她不认为自己会被识破,嫡小姐亲自邀约了夜半的私会,带刀侍卫也明确回应了她的邀请,这怎么可能是个陷阱呢?

庶姐很聪明:倘若今晚带刀侍卫没有来,妹妹那句话便是故意说给偷听之人知晓的,故意放下鱼饵想钓她出来。

但若他来了,今晚便是天赐良机。

庶姐窃窃私笑,她亦步亦趋地跟着伽野,一直跟到伽野走到南楼小院偏门口,才施展了她的本领。

南楼小院和北楼小院的偏门被悄无声息地调换,伽野敲响了北楼小院的门,庶姐取代他叩响了南楼小院的偏门。

北楼小院,伽野:“是我。说好的,我落下了一盒胭脂,拿给我好吗?”

南楼小院,庶姐:“是我。说好的,我落下了一盒胭脂,拿给我好吗?”

一样的措辞,一样的声音,一样的面孔。

令梨没有理由识破她的诡计。

没有理由!

“为什么?!”庶姐想不通,她真的想不通,“明明是一模一样的!倘如我不把两扇门调换,站在门口的人就是他!你点火烧死的人就是他!”

“怎么会有如果?”令梨反问,“你可能不动手吗?”

“我不喜欢假设的命题。”她摆摆手,“剑锋落下便已落下,鲜血溅起便已溅起,死者不会因‘如果’复生,‘如果’一词毫无意义。”

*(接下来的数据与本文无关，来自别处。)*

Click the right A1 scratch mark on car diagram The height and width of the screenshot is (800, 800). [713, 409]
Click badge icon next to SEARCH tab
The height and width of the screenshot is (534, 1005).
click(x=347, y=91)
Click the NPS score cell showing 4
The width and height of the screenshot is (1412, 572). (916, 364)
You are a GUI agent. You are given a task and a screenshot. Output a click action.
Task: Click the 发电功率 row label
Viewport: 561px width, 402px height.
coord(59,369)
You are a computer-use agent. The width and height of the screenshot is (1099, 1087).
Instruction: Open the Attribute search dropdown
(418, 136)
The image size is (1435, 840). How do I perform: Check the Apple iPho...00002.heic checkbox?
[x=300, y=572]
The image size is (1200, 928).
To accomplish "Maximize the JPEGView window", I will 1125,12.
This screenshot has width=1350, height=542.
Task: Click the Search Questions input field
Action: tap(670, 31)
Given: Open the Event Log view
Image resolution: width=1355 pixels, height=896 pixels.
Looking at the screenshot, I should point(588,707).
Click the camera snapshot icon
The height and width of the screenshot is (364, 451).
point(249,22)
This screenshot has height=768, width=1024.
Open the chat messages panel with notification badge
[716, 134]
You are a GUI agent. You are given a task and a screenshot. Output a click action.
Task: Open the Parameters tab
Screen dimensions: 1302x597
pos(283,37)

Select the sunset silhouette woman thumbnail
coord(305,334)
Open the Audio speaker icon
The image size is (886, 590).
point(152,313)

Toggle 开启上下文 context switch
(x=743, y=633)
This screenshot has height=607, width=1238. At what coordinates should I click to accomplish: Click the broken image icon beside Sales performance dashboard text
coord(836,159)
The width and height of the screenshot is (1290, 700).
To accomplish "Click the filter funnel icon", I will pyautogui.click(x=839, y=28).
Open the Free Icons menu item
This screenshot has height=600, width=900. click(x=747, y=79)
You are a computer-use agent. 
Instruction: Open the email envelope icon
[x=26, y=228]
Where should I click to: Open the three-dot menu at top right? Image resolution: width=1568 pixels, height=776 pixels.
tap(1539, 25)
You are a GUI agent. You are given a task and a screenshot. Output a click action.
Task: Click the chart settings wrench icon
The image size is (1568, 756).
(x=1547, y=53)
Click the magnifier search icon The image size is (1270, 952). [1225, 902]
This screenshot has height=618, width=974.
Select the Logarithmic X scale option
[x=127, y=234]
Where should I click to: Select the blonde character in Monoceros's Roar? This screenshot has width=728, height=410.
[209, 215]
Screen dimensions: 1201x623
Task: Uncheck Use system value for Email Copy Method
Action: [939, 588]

“我们剑修比较极端。”令梨轻快地说,“姐姐多担待点。”

令梨和庶姐之间的交锋可以简单概括成:我预判了你的预判。

相较而言,伽野的任务反而更容易。

第219节

【规则六:南楼小院入夜后不接待外男。】

令梨:“反过来说,北楼小院可以。”

即使庶姐不在北楼小院无法开门,院子里还有小莲,还有许许多多欢迎他的侍从。

门一旦打开,事情的走向就容不得庶姐掌控了。

“为了避免走漏风声,我们事先没有商量过犯罪手法。”令梨晃了晃灯笼,“考虑到原地取材的问题,手段也着实不多。”

言下之意,纵使庶姐人和院子一起被烧的责任百分之九十九在令梨和伽野,但她自己的倒霉也必须认领剩下百分之一的责任。

“我之前听他描述北楼小院的精致圆景,就觉得那是个很适合烧的地方。”

令梨回看空空****只有两棵槐树的南楼小院:“不像我这里,找个易燃物还得亲自爬树。”

走水的叫喊声与燃烧了半边天的火云彻底惊醒了成王府的夜色,整个府邸乱成一锅粥。

令梨悠哉悠哉地靠在偏门上,门外一片死寂。

她低头把玩手中的胭脂盒,葱白的指腹沾到融化的艳色胭脂,甜腻的粘黏感。

令梨侧耳听了听,忽地一下拉开紧闭的偏门。

门外,正欲敲门的短发少年动作一顿,笑起来。

“怎么随便给人开门。”他金眸耀眼,尾音亲昵,“不怕门外有鬼?”

“谁家的鬼纵火后不逃跑,流连在自己的犯罪现场?”令梨瞥了伽野一眼,目光一言难尽地落在他下颌的吻痕上。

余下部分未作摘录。